Buddy Guy Receives 2012 Kennedy Center Nod
On Sept. 12, the John F. Kennedy Center for the Performing Arts announced that bluesman Buddy Guy is among the 2012 Kennedy Center Honorees. Guy and the other honorees—actor Dustin Hoffman, talk-show host David Letterman, ballerina Natalia Makarova and rock band Led Zeppelin—will be officially recognized at a gala at the Kennedy Center Opera House in Washington, D.C., on Dec. 2.
The three surviving members of Led Zeppelin—bassist/keyboardist John Paul Jones, guitarist Jimmy Page and singer Robert Plant—will each receive the Kennedy Center Honor.
In keeping with tradition, the 35th edition of the event will be attended by President Barack Obama and First Lady Michelle Obama. Prior to the gala performance, the honorees will be invited to a celebratory dinner at the White House.
“With their extraordinary talent, creativity and tenacity, the seven 2012 Kennedy Center Honorees have contributed significantly to the cultural life of our nation and the world,” said Kennedy Center Chairman David M. Rubenstein. “Buddy Guy is a titan of the blues and has been a tremendous influence on virtually everyone who has picked up an electric guitar in the last half-century.”
Guy, who was born in 1936 in Lettsworth, La., has influenced multiple generations of musicians, thanks to his work as a leader and as a collaborator with artists such as Muddy Waters, Eric Clapton and Stevie Ray Vaughan. Known for his signature staccato attacks and unsurpassed showmanship, Guy was also a significant sideman during his tenure at Chicago’s Chess Records, where he recorded from 1960 to 1968. In addition to releasing the hit single “Stone Crazy” on Chess, Guy was the resident in-house guitarist on many of the label’s most significant recordings, including Howlin’ Wolf’s “Killing Floor” and Koko Taylor’s “Wang Dang Doodle” as well as records by Waters, Willie Dixon and Little Walter.
Guy left Chess in 1968 and moved to Vanguard Records, where his recordings included A Man And The Blues and Hold That Plane! Other titles from that era include Buddy & The Juniors (Blue Thumb), an acoustic 1970 release featuring pianist Junior Mance and harmonica player Junior Wells; Buddy Guy & Junior Wells Play The Blues (1972); and the concert album Live In Montreux (1977).
Guy’s recording career quieted in the ’80s, but a turning point was a performance with Clapton during the guitarist’s multi-night run at London’s Royal Albert Hall in 1990–’91. His appearance with Clapton led to a new recording contract with Silvertone Records, and he became one of the top blues artists of the ’90s. His groundbreaking 1991 album, Damn Right, I’ve Got The Blues, included appearances by Clapton, Jeff Beck and Mark Knopfler. The album earned Guy five W.C. Handy awards and a Grammy for Best Contemporary Blues Album, and it became one of the best-selling blues albums of the past 25 years.

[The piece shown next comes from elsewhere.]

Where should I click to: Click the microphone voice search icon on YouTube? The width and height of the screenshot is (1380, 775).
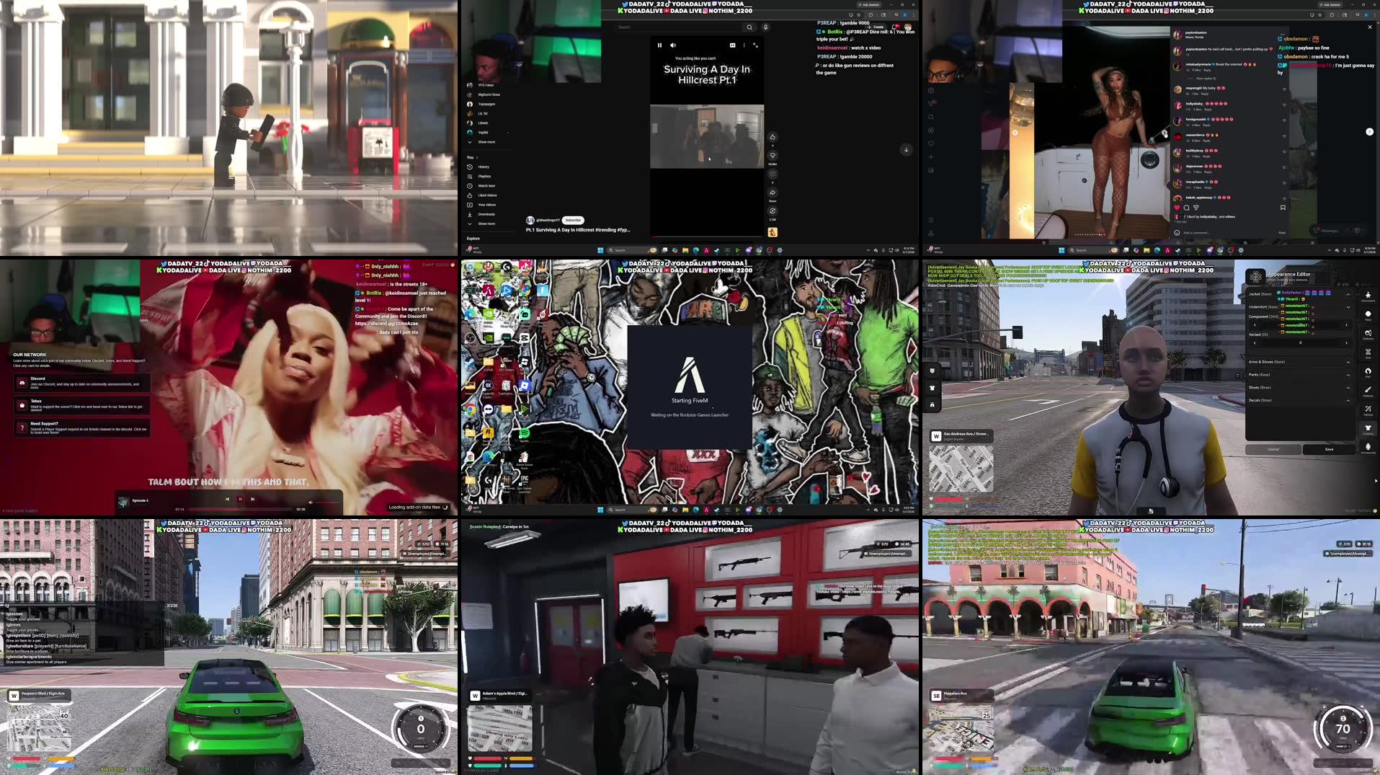tap(765, 27)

Guy was inducted into the Rock & Roll Hall of Fame in 2005. In May, Da Capo Press published his autobiography, When I Left Home: My Story.
“I am a simple man blessed to be able to make a living at what I love, and I am a fortunate man to have learned from the best—from men like Muddy Waters—who made me promise to keep the blues alive,” Guy said. “I cannot begin to describe my feelings of deep gratitude to be receiving the Kennedy Center Honor. I am even more humbled because this award was beyond my wildest dreams in 1957 when I left home and my mother and father to pluck my guitar, promising to return to them one day with a polka dot Cadillac. This Louisiana, and now Chicago, man respectfully thanks the Kennedy Center for such high praise and especially for recognizing and helping to keep the blues alive today.”

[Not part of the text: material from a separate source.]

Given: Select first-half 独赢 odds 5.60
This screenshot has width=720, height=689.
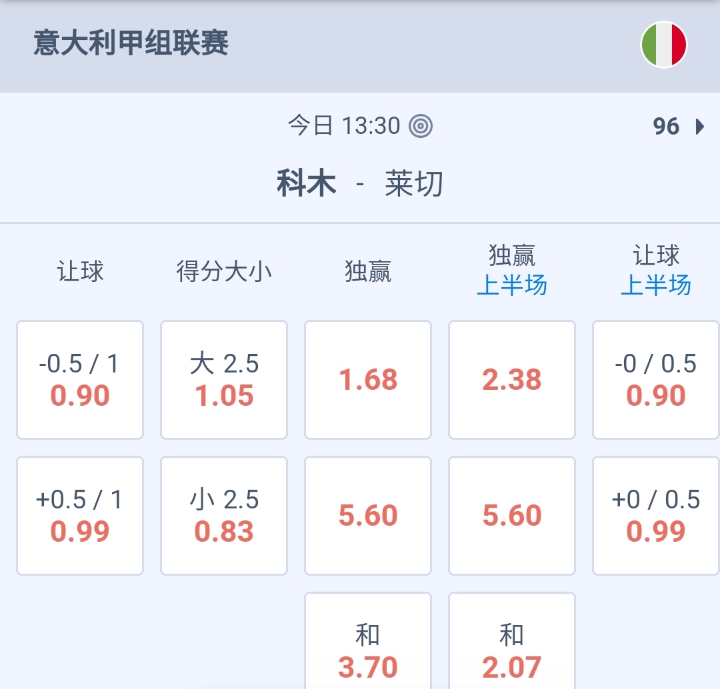Looking at the screenshot, I should (x=512, y=516).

Guy is one of several jazz and blues musicians honored by the Kennedy Center’s Board of Trustees for a lifetime of artistic achievement. Previous Kennedy Center honorees include saxophonist Sonny Rollins (2011), pianist Dave Brubeck (2009), singer Tony Bennett (2005) and guitarist B.B. King (1995).
The Kennedy Center Honors medallions for the 2012 artists will be presented on Dec. 1, the night before the gala, at a State Department dinner hosted by Secretary of State Hillary Clinton.